LAHORE: The Punjab government has asked the Lahore Development Authority (LDA) to avoid implementing the Johar Town Main Boulevard (Khayaban-i-Firdausi) signal-free corridor after it learnt that the project involves cutting of over 60 trees and creating possible traffic and other issues.

The government has also raised concern over implementation of the project without seeking approval of the LDA governing body, directing the authorities concerned to hold detailed deliberations in this regard.

“Work on the project, which was supposed to be launched last week, was stopped after the Lahore commissioner intervened on the reports of cutting of trees and creation of various civic issues that may disrupt routine businesses on this major road,” LDA Vice Chairman (VC) SM Imran told Dawn on Tuesday. “He also questioned why the current LDA governing body didn’t discuss this important project, which was already approved by the previous governing body during the PML-N regime.”

The LDA was set to start uprooting more than 60 trees to execute the project on April 7, while the environment department had also issued a No-Objection Certificate (NOC) in this regard.

Lahore has already lost approximately 5,000 trees to various infrastructural development projects during the last five years.

The LDA VC said the signal-free corridor project, which has been put on hold, would now be discussed in a meeting of a development committee headed by him and comprising the commissioner, planning and development chairman and a senior official.

Under the rules, he said, the LDA director general was the competent authority to approve projects worth up to Rs100 million. “This project, which is worth around Rs250 million, will be submitted to the committee.

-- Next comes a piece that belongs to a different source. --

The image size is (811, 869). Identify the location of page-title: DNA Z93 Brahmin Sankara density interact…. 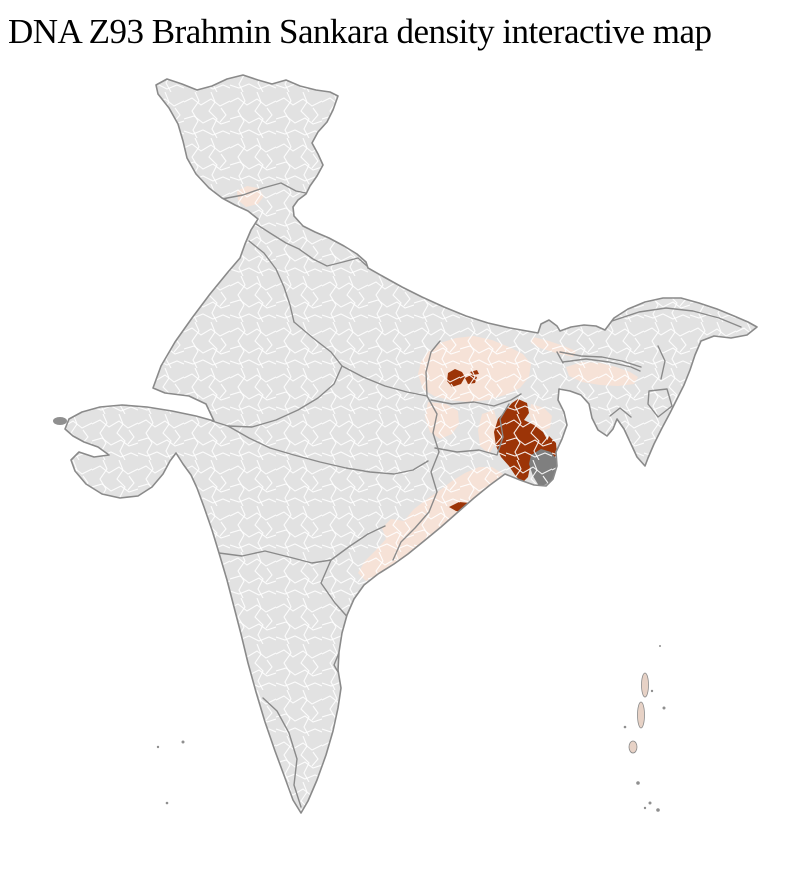
(360, 32).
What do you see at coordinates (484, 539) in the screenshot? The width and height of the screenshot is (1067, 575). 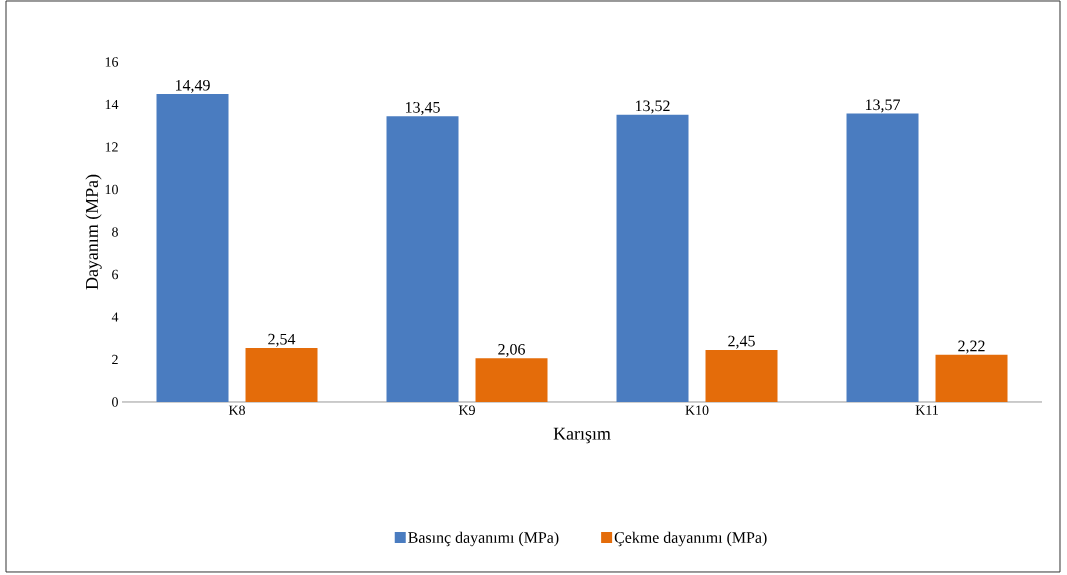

After discussions, the committee will reject or forward the same to the governing body for approval,” Mr Imran explained. He had also asked the LDA’s urban development wing and the Traffic Engineering and Transport Planning Agency to design workable projects that could help ease public access and mobility in the city, he added.

Talking to Dawn, a senior official said there were some issues that forced the government to postpone execution of the project. The issues included cutting of trees, non-approval or revalidation from the current governing body, traffic, public mobility and obsolete model of the corridor.

“Besides cutting of trees, we also came to know through traffic police that the signal-free project may disrupt smooth flow of traffic, as similar projects implemented earlier proved to be a bad experience. It enhanced the ratio of accidents, so the Punjab Safe City Authority was entrusted with the task to carry out a survey of the existing signal-free corridors to assess traffic patterns, number of motorists, motorcyclists, cyclists and pedestrians, accidents, traffic congestion, blockade etc,” the official, who requested anonymity, explained.

He said the LDA has also been asked why it did not get this project revalidated by the current governing body. “At a time when the government has no money and it is already reviewing previous projects, especially signal-free ones, why does the LDA want to execute it? This project cannot be implemented till receipt of recommendation from the safe city body, traffic police and other stakeholders,” he maintained.

Earlier, the LDA VC, while talking to the media during his visit to various sites in the city, said that public requirements, ground realities and local conditions would be key factors for launching new development projects in Lahore instead of personal choices of decision makers.

“Chief Minister Usman Buzdar has directed for personally evaluating the inevitability of development projects to be launched by the LDA,” he added.

He said the prolonged traffic jams and long queues of vehicles at Shahkam Chowk had become a routine matter, which was bothering thousands of commuters daily. “The LDA has proposed construction of a dual carriageway flyover at this point for which two proposals have been prepared. The construction of a two-lane flyover will cost Rs1.92 billion and a three-lane flyover Rs2.25bn,” he explained.

He further told journalists that widening and improvement of 4.7km-long stretch of New Defence Road -- from Labour Colony to Shahkam Chowk -- will also be carried out for Rs850 million.